### Goal of the exercise
Repeat exactly, and only, the lines from the one containing "Task: Enable AC3 audio passthrough" through the last line of the data below.
----------------------------------------
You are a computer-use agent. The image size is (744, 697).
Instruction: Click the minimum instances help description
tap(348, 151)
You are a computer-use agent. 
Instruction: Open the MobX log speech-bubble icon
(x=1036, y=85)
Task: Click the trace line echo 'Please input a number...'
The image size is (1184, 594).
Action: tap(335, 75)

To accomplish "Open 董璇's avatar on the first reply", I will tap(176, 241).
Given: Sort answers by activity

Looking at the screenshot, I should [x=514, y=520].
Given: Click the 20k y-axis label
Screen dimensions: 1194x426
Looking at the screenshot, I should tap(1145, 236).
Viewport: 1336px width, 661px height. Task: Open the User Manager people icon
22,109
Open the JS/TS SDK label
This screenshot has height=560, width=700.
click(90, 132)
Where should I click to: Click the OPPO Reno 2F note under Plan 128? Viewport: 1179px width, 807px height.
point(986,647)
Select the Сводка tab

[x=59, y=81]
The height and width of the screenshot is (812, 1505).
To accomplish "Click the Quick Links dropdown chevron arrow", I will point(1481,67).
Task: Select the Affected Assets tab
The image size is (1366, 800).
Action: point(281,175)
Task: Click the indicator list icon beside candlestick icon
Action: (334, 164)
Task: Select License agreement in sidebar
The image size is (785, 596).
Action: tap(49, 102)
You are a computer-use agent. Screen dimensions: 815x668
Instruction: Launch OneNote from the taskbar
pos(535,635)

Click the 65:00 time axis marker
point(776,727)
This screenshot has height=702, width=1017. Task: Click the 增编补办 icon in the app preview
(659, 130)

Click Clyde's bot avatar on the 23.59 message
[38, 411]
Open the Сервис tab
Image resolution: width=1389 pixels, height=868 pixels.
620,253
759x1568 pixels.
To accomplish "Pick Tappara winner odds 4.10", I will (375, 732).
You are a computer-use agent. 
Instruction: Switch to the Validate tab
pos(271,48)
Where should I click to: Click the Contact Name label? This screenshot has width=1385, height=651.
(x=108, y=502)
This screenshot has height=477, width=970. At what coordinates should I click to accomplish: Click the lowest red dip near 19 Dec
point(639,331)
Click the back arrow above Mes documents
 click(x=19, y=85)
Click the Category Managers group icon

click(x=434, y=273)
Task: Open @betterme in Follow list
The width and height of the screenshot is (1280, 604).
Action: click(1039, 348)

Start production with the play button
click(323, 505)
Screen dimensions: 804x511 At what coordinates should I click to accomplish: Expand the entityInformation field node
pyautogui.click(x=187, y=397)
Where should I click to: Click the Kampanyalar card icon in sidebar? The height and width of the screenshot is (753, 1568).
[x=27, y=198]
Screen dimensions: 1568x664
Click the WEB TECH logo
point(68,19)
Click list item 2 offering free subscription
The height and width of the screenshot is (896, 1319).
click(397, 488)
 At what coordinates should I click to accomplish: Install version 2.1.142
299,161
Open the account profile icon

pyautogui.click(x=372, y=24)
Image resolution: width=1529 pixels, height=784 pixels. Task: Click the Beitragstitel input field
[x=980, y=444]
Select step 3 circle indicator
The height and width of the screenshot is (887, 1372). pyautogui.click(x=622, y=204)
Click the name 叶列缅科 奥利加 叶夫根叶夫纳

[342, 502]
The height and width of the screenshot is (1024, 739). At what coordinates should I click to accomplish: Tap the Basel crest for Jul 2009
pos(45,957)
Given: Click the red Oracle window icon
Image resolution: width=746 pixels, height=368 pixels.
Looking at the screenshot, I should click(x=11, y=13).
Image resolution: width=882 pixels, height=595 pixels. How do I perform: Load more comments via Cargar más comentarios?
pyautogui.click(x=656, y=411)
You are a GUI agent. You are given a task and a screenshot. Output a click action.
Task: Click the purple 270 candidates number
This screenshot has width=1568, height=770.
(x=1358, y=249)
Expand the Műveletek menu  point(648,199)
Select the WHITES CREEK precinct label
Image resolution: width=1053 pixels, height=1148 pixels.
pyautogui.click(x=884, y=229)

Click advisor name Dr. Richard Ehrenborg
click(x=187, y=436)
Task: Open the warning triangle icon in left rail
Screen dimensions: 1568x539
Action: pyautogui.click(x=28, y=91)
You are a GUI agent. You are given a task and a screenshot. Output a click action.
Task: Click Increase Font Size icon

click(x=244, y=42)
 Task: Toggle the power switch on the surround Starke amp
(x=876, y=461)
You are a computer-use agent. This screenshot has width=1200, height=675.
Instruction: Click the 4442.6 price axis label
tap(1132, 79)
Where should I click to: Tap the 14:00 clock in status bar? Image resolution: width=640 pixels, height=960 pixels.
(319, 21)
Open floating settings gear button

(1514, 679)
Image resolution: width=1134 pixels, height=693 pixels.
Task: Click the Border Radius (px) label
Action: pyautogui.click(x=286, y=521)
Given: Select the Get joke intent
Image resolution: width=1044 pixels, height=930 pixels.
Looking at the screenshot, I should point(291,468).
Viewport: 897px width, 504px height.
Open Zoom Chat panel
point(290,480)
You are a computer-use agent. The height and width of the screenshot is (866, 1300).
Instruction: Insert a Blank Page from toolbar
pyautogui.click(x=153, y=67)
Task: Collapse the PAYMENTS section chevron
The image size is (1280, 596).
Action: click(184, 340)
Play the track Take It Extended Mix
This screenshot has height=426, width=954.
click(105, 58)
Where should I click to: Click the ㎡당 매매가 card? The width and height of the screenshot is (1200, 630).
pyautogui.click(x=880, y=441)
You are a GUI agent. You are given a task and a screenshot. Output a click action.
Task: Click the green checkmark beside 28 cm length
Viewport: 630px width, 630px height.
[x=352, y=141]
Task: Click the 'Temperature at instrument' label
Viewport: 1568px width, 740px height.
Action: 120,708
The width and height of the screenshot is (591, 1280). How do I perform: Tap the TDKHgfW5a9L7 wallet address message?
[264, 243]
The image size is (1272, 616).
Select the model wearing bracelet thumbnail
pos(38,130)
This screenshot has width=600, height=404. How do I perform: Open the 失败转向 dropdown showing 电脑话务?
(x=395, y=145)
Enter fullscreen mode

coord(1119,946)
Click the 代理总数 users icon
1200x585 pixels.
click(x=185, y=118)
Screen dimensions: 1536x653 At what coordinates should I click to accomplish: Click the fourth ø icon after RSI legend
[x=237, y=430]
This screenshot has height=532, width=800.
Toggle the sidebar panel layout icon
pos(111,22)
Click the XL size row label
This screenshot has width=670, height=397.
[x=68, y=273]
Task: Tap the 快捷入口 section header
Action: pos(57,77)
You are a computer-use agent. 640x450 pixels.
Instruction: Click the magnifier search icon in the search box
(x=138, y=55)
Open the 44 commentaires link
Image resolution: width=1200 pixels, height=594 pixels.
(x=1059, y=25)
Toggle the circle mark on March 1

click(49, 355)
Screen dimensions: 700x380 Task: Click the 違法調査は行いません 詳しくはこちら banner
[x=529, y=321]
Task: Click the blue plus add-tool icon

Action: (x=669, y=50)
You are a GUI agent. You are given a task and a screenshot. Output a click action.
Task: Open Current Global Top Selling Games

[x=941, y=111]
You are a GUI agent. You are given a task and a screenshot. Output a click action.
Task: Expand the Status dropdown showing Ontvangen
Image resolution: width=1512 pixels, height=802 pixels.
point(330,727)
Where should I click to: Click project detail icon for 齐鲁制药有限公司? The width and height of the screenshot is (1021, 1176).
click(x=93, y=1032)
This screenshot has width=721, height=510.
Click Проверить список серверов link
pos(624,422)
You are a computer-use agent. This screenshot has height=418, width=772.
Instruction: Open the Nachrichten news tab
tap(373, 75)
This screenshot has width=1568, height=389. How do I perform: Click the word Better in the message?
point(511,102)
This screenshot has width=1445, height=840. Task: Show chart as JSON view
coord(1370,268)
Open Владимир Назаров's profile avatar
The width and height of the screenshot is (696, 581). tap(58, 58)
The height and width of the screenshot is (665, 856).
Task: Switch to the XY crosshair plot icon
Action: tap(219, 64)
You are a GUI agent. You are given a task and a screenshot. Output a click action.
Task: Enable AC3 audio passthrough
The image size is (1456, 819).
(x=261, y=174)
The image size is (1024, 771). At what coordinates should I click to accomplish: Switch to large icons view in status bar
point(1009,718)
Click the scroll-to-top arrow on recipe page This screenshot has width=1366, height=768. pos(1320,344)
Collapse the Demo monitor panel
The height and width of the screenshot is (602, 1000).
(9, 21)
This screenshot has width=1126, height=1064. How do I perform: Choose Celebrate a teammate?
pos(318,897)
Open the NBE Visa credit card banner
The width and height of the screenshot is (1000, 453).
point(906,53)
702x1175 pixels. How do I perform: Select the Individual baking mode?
----------------------------------------
### Result of the exercise
Task: Enable AC3 audio passthrough
The image size is (1456, 819).
(x=261, y=174)
The image size is (1024, 771). At what coordinates should I click to accomplish: Switch to large icons view in status bar
point(1009,718)
Click the scroll-to-top arrow on recipe page This screenshot has width=1366, height=768. pos(1320,344)
Collapse the Demo monitor panel
The height and width of the screenshot is (602, 1000).
(9, 21)
This screenshot has width=1126, height=1064. How do I perform: Choose Celebrate a teammate?
pos(318,897)
Open the NBE Visa credit card banner
The width and height of the screenshot is (1000, 453).
point(906,53)
702x1175 pixels. How do I perform: Select the Individual baking mode?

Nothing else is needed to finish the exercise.